With the advent of the internet and other technology, the demand for inflight services from Flight Service specialists has declined. Staffing was 3,000+ specialists in more than 300 facilities during the early 1980s and now consists of three hub facilities. In 2018, radio contacts dropped to less than 900 per day from an average of 10,000 radio contacts per day.

Demand for inflight services has diminished since the inception of HIWAS while access has never been greater, which indicates that pilots are migrating to other means of obtaining inflight weather advisories. Multiple sources are available that provide access to weather and aeronautical information to pilots in the cockpit, often presented in a graphical format, making it easier to visualize what is going on along the route of flight. Pilots are no longer limited to only contacting a Flight Service specialist in order to adhere to 14 CFR 91.103, numerous options are available to them to help maintain awareness of hazardous weather advisories along their route of flight.

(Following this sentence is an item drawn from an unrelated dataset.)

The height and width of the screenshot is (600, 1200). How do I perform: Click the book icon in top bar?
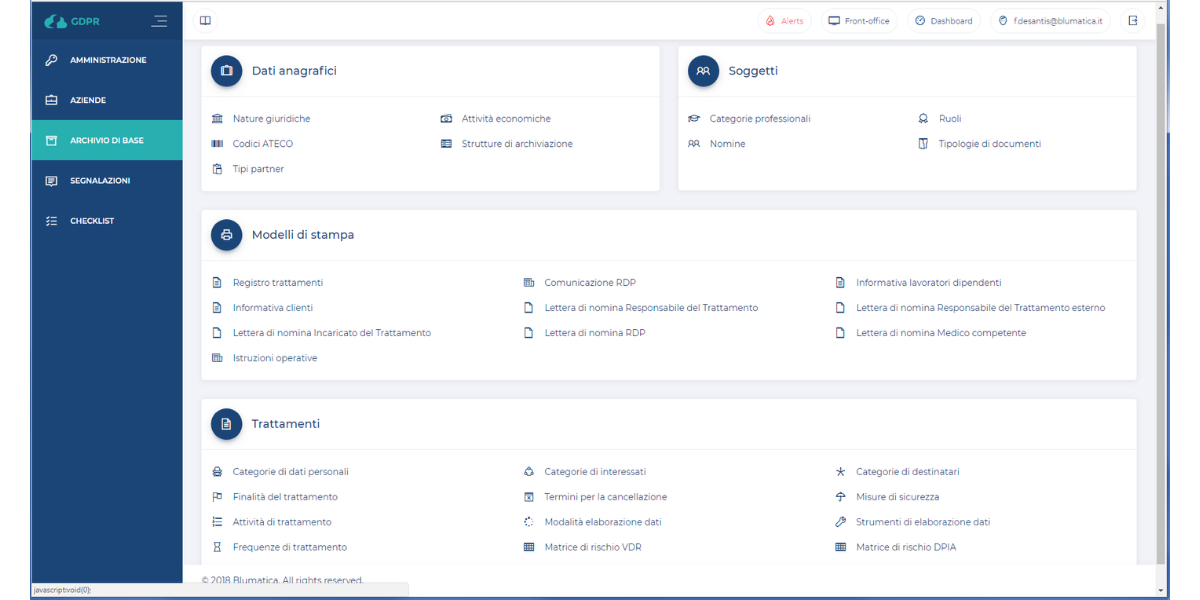(x=205, y=21)
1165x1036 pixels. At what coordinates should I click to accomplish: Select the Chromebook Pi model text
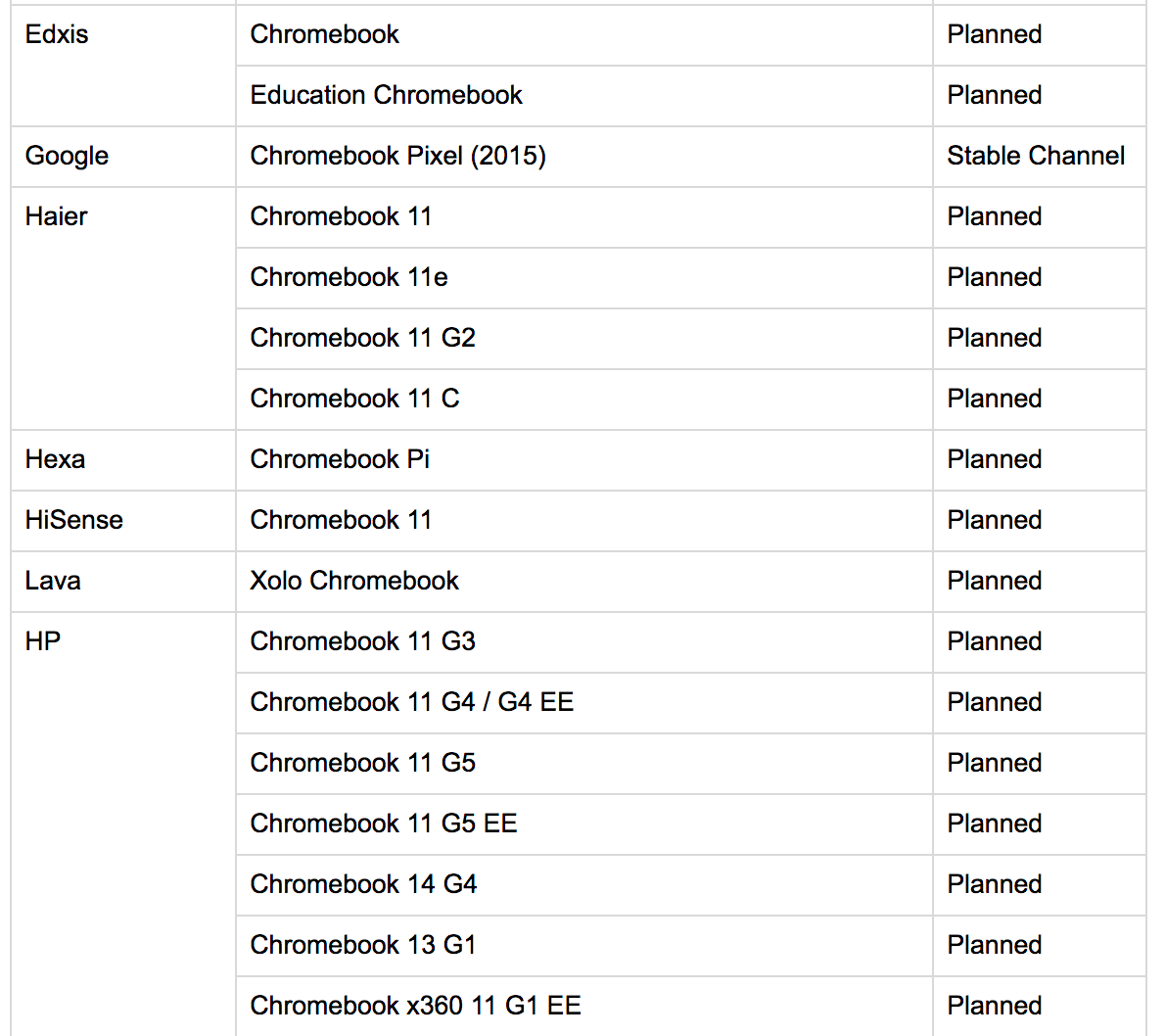point(340,459)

On July 23, 2018, the FAA published a notice of proposal to discontinue HIWAS in the CONUS.

Discussions of Comments

The FAA received 27 comments on the proposed agency action. The following summary identifies the issues raised from all the commenters to our initial proposal but does not restate each comment received. Thirteen (13) comments either supported the initiative or were neutral towards the FAA's proposal. Three (3) comments did not apply as they referred to HIWAS in Alaska, which does not exist. Of the remaining comments, a number of them focused on technology and the inability of pilots to obtain weather from alternate sources such as Electronic Start Printed Page 67337Flight Bags (EFB), Flight Information Services-Broadcast (FIS-B), or similar digital products. Commenters cited costs, aging aircraft, and lack of infrastructure as reasons to retain the broadcast.

FAA air traffic controllers (ATC) will continue to advise pilots of hazardous weather that may affect operations within 150 nautical miles of their sector or area of jurisdiction. Hazardous weather information includes Airmen's Meteorological Information (AIRMET), Significant Meteorological Information (SIGMET), Convective SIGMET (WST), Urgent Pilot Reports (UUA), and Center Weather Advisories (CWA). ATC will also direct pilots to contact a Flight Service Specialist through an air-to-ground radio frequency if they need additional information.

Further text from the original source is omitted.